Viaje al amor.
Traducción y prólogo de Juan Antonio Montiel.
Poesía Lumen. Barcelona, 2009.
Los dos fueron amigos y tuvieron tiempo para renovar la poesía norteamericana contemporánea desde presupuestos estéticos parecidos que hundían sus raíces en Emerson y Whitman y enriquecían esa herencia autóctona con la influencia de los románticos ingleses, los simbolistas franceses y la pintura.
Con traducción y prólogo de Juan Antonio Montiel, Lumen edita uno de los libros que contribuyeron a esa renovación. El Viaje al amor (1955) de William Carlos Williams es, junto con los Cuadros de Brueghel que aparecieron recientemente en esta misma colección, una de las obras imprescindibles de la poesía del siglo XX.
Nieto de Emily Dickinson, amigo de Hilda Doolittle y Ezra Pound y precursor de Ginsberg y Kerouac, William Carlos Williams buscó la precisión de la palabra poética, la exactitud de lo concreto, la transcendencia de lo cotidiano, la fuerza conceptual del habla coloquial.

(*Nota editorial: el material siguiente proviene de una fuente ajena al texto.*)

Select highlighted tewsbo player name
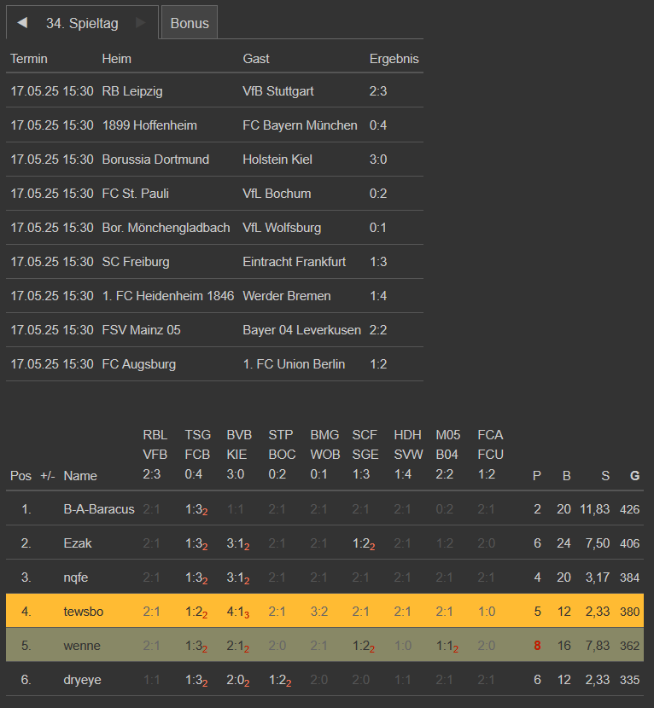Viewport: 654px width, 708px height. 82,612
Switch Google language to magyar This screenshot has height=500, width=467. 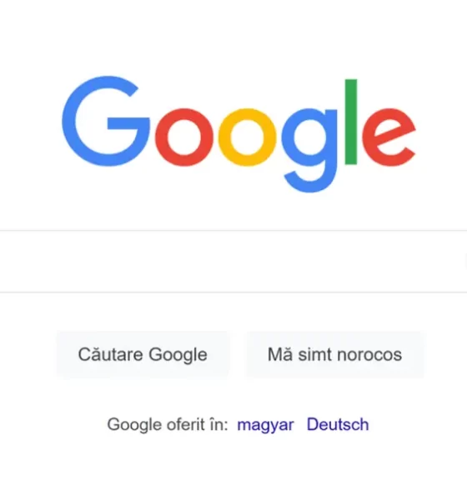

No ideas but in things - no hay ideas sino en las cosas- fue la frase en la que cifró su poética, su idea de la poesía como exploración y descubrimiento, como resultado de la observación de la vida y la mirada detenida en el objeto, como expresión del interés por la realidad inmediata de las cosas.
Williams parte de la sensación, de la sensibilidad ante lo concreto para transformar la realidad en objeto verbal a través de la imaginación y la sintaxis. En su poesía convergen la vista y el oído en unos textos que escuchan las cosas, pintan con palabras los objetos cotidianos y nombran lo próximo. El ojo y el oído se proyectan en una palabra hecha ritmo e imagen, para dibujar un paisaje detallado con la fluidez del coloquio, con el ritmo interno de la lengua hablada sobre la base métrica del pie variable.

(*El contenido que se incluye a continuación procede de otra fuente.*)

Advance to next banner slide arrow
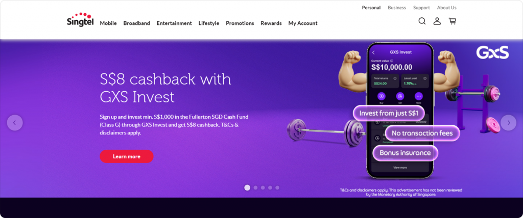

En la poesía de Williams conviven objetivismo y objetualismo, dos palabras que resumen no sólo la postura del que mira, sino la importancia de lo que se mira, los temas corrientes de la vida diaria que el autor elige para representar fragmentos de realidad, para describir una fotografía en color o para rendir homenaje a la pintura europea en su Tributo a los pintores.
Esa mirada, carente de didactismo y de todo propósito moralizador, huye de lo abstracto en unos poemas que no juzgan, en unos textos que captan el instante detenido y buscan la concentración depurada de la palabra para trascender lo concreto, para ir más allá del aquí y el ahora, para convertir lo ordinario en extraordinario.

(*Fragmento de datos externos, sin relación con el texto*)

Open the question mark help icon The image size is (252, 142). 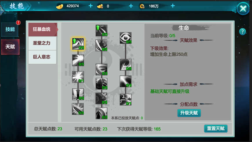click(x=242, y=32)
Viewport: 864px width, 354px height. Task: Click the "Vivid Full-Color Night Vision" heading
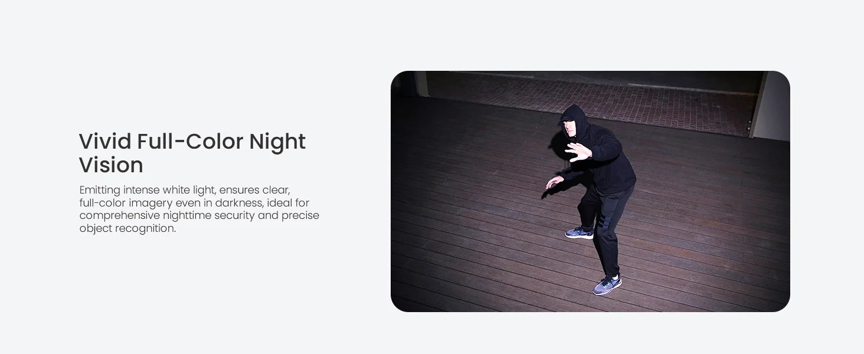[x=192, y=153]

Es lo que ocurre en el espléndido Una negra:
lleva un ramo de caléndulas
envuelto
en un periódico viejo:
las lleva en alto, medio
descubiertas,
la mole
de sus muslos
la hace ir
bamboleándose
mientras pasa
frente al aparador de una tienda
que se cruza en su camino.
Qué es
sino una embajadora
de otro mundo
un mundo de bellas caléndulas
de dos tonos
que ella ofrece
sin pensar nada más
sólo
yendo por ahí
con las flores en alto
como una antorcha
muy temprano en la mañana.
Es una poesía que convoca a los sentidos, no a la inteligencia, evita el tono meditativo y explora las sensaciones, no los conceptos, y por tanto usa como material poético la inmediatez tangible de lo concreto, no las abstracciones para ofrecernos unos textos que desde su mirada fotográfica o pictórica se convierten en poesía de la afirmación y la presencia. Ese tono afirmativo se vuelca sobre el pasado de la memoria y sobre la experiencia del presente en unos poemas en los que lo vegetal, lo que rebrota y renace, ocupa un lugar central.
A medida que avanza el libro va teniendo una presencia cada vez mayor el tema de la muerte o la vejez antes de culminar en el extenso Asfódelo, esa flor verdosa, un largo poema amoroso, también un descenso a los infiernos, como señala Juan Antonio Montiel en su certero prólogo, y en todo caso un texto cenital en el Viaje al amor y en la obra madura de William Carlos Williams.